La lotteria di Shirley Jackson è una delle short-story più celebri della letteratura americana. Pubblicato per la prima volta sul New Yorker nel giugno del 1948, il racconto scatenò un putiferio mastodontico e i lettori, sconvolti e scandalizzati, subissarono la rivista di lettere più o meno indignate. Perché? In estrema sintesi, La lotteria condensa in una manciata di pagine serratissime sia la crudeltà cieca del destino che l’emersione repentina, all’interno di un contesto di apparente civiltà, degli istinti umani più brutali.
Questa lotteria annuale – che si tiene in disciplinatissimo ordine in una piccola e decorosa comunità in cui tutti si conoscono – è un’esperienza catartica collettiva, un rito di passaggio che convoglia il male quotidiano su un unico bersaglio. Non si capisce bene che cosa faccia più paura, in fin dei conti. L’approccio estremamente pratico e funzionale alla faccenda? L’esito agghiacciante del sorteggio? I bambini che ammucchiano allegramente i sassi? L’ordinato svolgersi degli eventi?
La lotteria ha visto una nutrita schiera di trasposizioni. L’ultima versione è una graphic novel firmata da Miles Hyman – nipote di Shirley Jackson e artista eccelso – uscita per Adelphi nella traduzione di Franco Salvatorelli. La sua narrazione per immagini ci mostra i silenzi e tutto quello che si nasconde negli spazi bianchi del testo e fa, se è possibile, ancora più spavento. Un racconto magistrale e splendido… in tutte le versioni.

Non so se riuscirò mai a ricordarmi nell’ordine giusto le creature che popolano il titolo di questo illustrato tenererrimo di CharlieMackesy – uscito per Salani con la traduzione di Giuseppe Iacobaci –, ma quello che posso affermare per certo è che a esplorare il mondo ci sono un bambino che un po’ teme la solitudine, una talpa fiduciosa e tondeggiante che può contenere quantità industriali di torta, una volpe di poche parole che impara pian piano a mettere da parte le sue diffidenze e un cavallo saggio che si finge meno magico di quello che è. Vanno a zonzo insieme, si palleggiano con semplicità e grazia grandi dubbi esistenziali, chiedono aiuto quando ce n’è bisogno e, soprattutto, ci raccontano l’amicizia con un candore che squaglia il cuore e lascia aperto uno spiraglio di speranza, nonostante si stenti spesso ad accogliere le proprie fatiche e a concedere agli altri un po’ di fiducia. Anche i grandi hanno bisogno di sentirsi dire che andrà tutto bene? Secondo me sì. E pure piuttosto di frequente. È un libro? Di sicuro. Ma è anche un fuocherello capace di confortare – a ogni età. 

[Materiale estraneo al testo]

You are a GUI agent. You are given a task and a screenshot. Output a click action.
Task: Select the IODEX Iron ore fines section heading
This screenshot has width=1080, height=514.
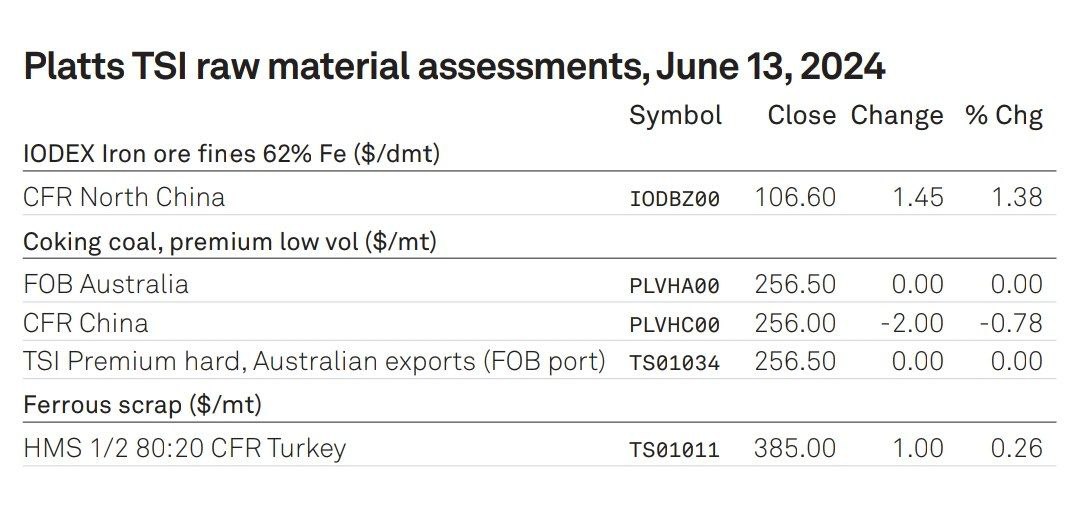pyautogui.click(x=231, y=154)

Visto che Zerocalcare non lavora abbastanza – e ci tiene tantissimo ad alimentare questa sua devastante fama di lazzarone, lavativo,  fannullone e perdigiorno – ha deciso di curare una nuova collana per BAO Publishing. Cherry Bomb, si chiama così, è e sarà destinata a contenere quello che all’ottimo Zerocalcare è particolarmente garbato negli anni e che gli pare degnissimo anche della nostra attenzione. Un “vorrei che si pubblicasse anche qui da noi quello che mi è piaciuto leggere e che in italiano non è ancora uscito”, insomma, tanto per riassumere l’intento progettuale con un virgolettato inventato a cui è suo malgrado molto abituato. Anzi… dovevo fare così: “Io, curatore di collana pubblico quello che mi pare”. Si vede che non so titolare come un quotidiano nazionale, lì dentro c’è ancora troppo buonsenso.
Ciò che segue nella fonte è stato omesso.